First picture is of the experimental setup. An effort was made to ensure consistent placement of the probes. The cups and probes were set up, then 9 oz water from different sources was poured into a graduated shot-mixer, then into each cup. Then the whole setup was placed in the freezer. You can't see the starting temps from the graph (I zoomed into the freezing area), but they were about 170F, 106F, 68F, and 48F. There was some effect of using the same mixer and the room-temp start of the cups, ie the 170F water came straight off the stove, boiling, the 106F water came from the tap probably at about 125F, and the 48F water came from the fridge, probably at around 35F. I doubt that this had an impact on the test.
My water is unusually hard.
Some of the temperature probes were off by as much as 1.5F, and I performed a second experiment with one cup and all four probes rubber-banded together to normalize the data. I normalized to 32F, but I don't know if the real freezing temp might have been lower due to the dissolved minerals. This isn't critical though, only the timing is critical.
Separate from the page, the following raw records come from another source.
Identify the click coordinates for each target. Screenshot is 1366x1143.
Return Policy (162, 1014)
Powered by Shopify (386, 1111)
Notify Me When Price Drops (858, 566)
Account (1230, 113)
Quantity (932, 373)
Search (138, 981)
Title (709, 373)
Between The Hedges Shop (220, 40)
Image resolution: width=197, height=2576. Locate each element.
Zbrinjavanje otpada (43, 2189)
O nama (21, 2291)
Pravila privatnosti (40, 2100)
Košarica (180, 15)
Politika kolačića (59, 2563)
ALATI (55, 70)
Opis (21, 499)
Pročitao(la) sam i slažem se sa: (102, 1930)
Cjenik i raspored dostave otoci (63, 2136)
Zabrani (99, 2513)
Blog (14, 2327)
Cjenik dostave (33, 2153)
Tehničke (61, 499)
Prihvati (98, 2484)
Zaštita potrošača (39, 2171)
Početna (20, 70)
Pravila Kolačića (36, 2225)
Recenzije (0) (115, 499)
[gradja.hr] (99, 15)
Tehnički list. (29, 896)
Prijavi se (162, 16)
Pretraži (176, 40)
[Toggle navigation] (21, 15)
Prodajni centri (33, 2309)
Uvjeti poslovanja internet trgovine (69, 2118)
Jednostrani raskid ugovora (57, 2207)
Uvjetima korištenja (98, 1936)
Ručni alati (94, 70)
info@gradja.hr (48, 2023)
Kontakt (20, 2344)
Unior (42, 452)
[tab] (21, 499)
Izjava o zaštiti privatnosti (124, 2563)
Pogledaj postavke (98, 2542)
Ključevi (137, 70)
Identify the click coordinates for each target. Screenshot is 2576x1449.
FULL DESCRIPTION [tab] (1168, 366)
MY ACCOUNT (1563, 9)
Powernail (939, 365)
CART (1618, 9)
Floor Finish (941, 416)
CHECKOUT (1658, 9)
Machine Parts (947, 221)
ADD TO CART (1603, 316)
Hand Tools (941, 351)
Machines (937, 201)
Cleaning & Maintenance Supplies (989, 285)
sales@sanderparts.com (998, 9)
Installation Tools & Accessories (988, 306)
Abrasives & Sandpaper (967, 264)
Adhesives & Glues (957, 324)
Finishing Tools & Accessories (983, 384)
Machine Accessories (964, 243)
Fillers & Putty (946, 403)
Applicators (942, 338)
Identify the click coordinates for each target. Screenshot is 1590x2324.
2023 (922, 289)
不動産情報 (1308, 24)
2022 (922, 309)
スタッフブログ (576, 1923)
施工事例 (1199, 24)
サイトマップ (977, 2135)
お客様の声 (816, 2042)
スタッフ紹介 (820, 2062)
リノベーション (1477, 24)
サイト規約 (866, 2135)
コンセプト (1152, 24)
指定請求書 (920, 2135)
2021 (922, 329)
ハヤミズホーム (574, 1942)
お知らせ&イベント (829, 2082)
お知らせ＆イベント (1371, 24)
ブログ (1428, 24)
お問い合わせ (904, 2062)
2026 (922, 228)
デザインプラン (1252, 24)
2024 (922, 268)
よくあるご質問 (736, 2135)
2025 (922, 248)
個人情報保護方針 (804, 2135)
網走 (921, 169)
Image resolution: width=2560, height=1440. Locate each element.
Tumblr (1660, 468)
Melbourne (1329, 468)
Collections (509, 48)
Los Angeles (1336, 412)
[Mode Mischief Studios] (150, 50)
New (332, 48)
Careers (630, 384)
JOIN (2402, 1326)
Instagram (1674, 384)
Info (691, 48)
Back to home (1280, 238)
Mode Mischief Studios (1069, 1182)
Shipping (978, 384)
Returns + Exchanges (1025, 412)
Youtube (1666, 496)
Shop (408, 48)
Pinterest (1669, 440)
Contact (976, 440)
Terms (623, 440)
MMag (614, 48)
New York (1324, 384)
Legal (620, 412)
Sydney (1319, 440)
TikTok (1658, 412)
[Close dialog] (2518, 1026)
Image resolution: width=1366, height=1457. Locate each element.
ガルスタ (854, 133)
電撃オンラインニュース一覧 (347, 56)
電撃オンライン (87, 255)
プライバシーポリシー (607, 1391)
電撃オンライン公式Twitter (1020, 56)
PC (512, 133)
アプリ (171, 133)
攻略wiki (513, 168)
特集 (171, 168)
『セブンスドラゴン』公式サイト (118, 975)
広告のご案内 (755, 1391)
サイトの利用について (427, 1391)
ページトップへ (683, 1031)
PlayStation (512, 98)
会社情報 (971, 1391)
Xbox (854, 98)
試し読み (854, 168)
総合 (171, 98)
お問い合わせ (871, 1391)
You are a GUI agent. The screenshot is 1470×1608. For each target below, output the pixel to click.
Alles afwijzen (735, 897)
As you can see from the graph, the test failed to find the effect. Assuming freezing starts the instant the subcooling breaks, they started to freeze, in ascending order of starting temp, at 32:50, 49:40, 1:15:40, and 1:30:10. The intervals follow the temperature slope almost exactly.
Spikes that happen simultaneously are likely due to the compressor cycling. I did not open the door during the test.
I have no explanation for the temporary flattening of each cooling curve at 37F. It appears the first paper ZZ linked also showed this "novel transition".
The first paper ZZ linked suggested the possibility that the initially hot water might undergo less subcooling. My results don't show this. However, given just how much supercooling they show, the impurities in my water may make it tougher to supercool. So they may be right that the supercooling is where the effect comes from.
Yes, I have too much time on my hands.